Through those web searches last October, he found an obituary for the girl’s aunt, prompting him to reach out to the family living in West Virginia. Another aunt responded to his messages, although she expressed some skepticism about who was inquiring.
“She didn’t know who I was and I didn’t know who she was,” Maggi recalled. “She wanted to make sure I was who I said I was.”
After eventually earning the family’s trust, Maggi learned that the little girl was raised by her aunts, and she was now a 48-year-old married mother of two living in Fairmont, W.Va. And he finally found out her full name: Memori Dooley Dobbs.
“In one of the darkest moments of my life. This person cared, and not only cared but acted on my behalf,” Dobbs said in a phone interview last month.
She and Maggi began talking about the incident and what he remembered of what happened. Then Maggi learned about Dobbs and her upbringing, along with how she turned out as an adult, marrying her husband, Deon Dobbs, and the couple having two children, Zyon and Zycheus, who are now adults. Dobbs is currently the director of Student Success & Completion at Pierpont Community & Technical College in Fairmont.
All of which was overwhelming to Maggi, who still remembers that accident 48 years later.
“I think I’m a pretty tough guy with what I’ve been through with different aspects of my life,” said Maggi, who served in the Marine Corps and spent time as the county sheriff. “But I got a lump in my throat and emotional. And I told her, ‘I always wondered what happened to you.'”
The two eventually discussed meeting each other for a long-awaited reunion. Maggi and his wife, Mary Jeanne, traveled to Fairmont on April 17 to meet Dobbs and her immediate family members, along with several others. Dobbs had “always heard about the police officer who saved me,” but to meet him and speak with him was a memory she’ll never forget.
“It meant a sense of connection and closure and gratitude. I know this sounds cliched, but words can’t explain what he did for my family and me. It turned a tragic chapter into (an example of) passion, courage and humanity, which he showed through his actions,” Dobbs said.
The hug between them when they finally connected last month was half-a-century in the making.
“It was emotional,” Maggi said. “That was 48 years ago and another part of my life and another part of her life. Just to see what that 6-month-old child blossomed into. She has a family.”

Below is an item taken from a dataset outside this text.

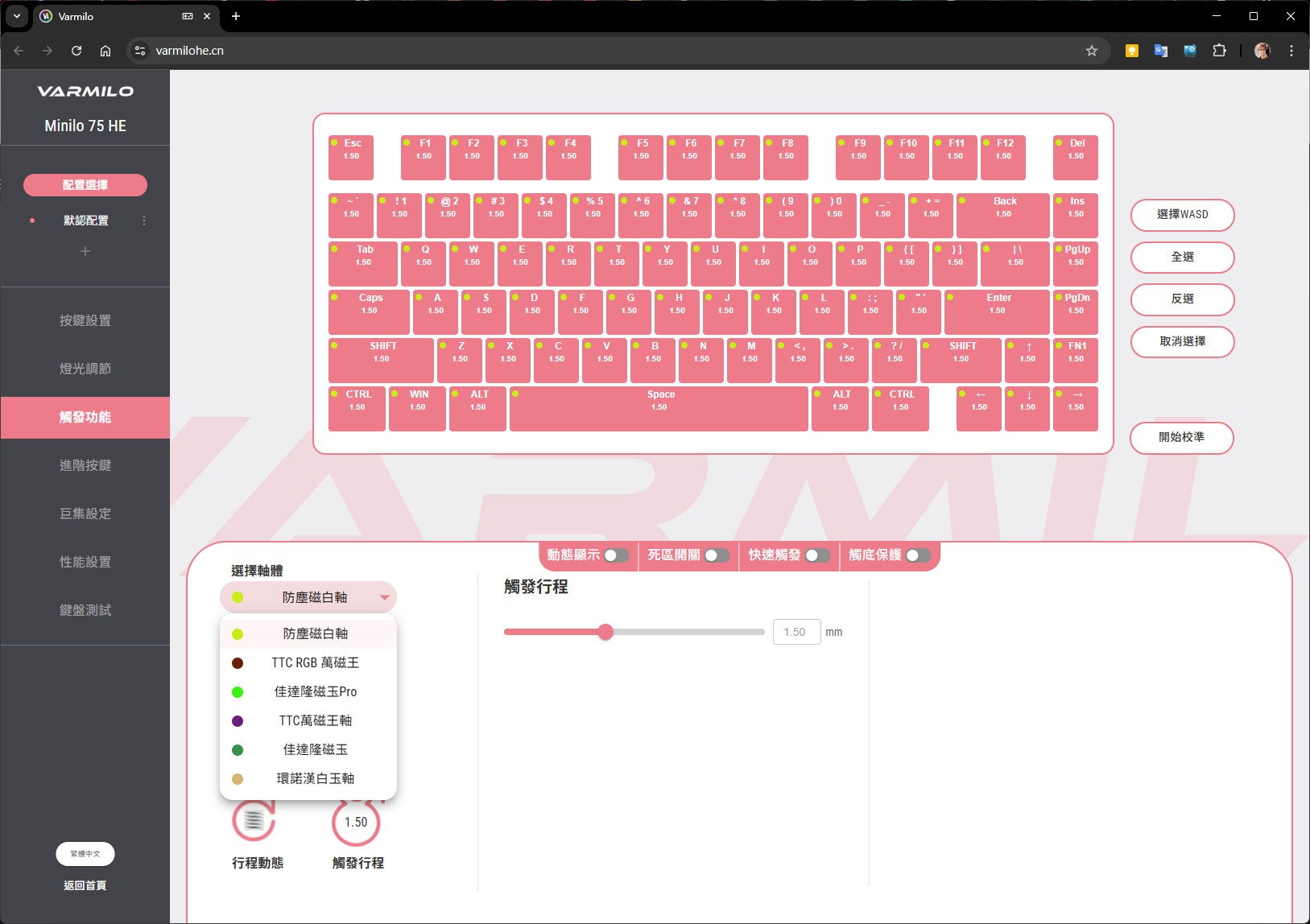
Task: Toggle the 動態顯示 switch
Action: click(x=616, y=555)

The feeling was mutual for Dobbs.
“Seeing the person who actually stepped in during such a devastating moment – one that I can’t remember – made it feel real,” Dobbs said. “This not only created a memory rooted in loss, but it gave me connections and also gratitude to him.”
The two-hour lunch was so inspiring and emotional, Maggi and Dobbs are already discussing a second reunion so he can meet more of her family members. Maggi said he is amazed to see how Dobbs has grown with a family of her own, and thinks her parents and grandmother would be proud of what she has accomplished in life.
“I don’t think I’ve ever experienced anything like that. It was a different feeling. It was rewarding,” Maggi said. “It was a good news story that came out of a bad news story.”
For Dobbs, she thinks Maggi’s humanity following the crash and the urge to meet decades later can be a message for others by acknowledging both the pain from loss along with the good that came out of his actions 48 years ago today.
“Out of everything, there is something to be learned. People who see this, I want it to be a reminder that they know the power an individual – a person – has to make a difference,” Dobbs said. “I hope it inspires others to help like Mr. Maggi did. To help when someone needs it, because it can change a life or lives.”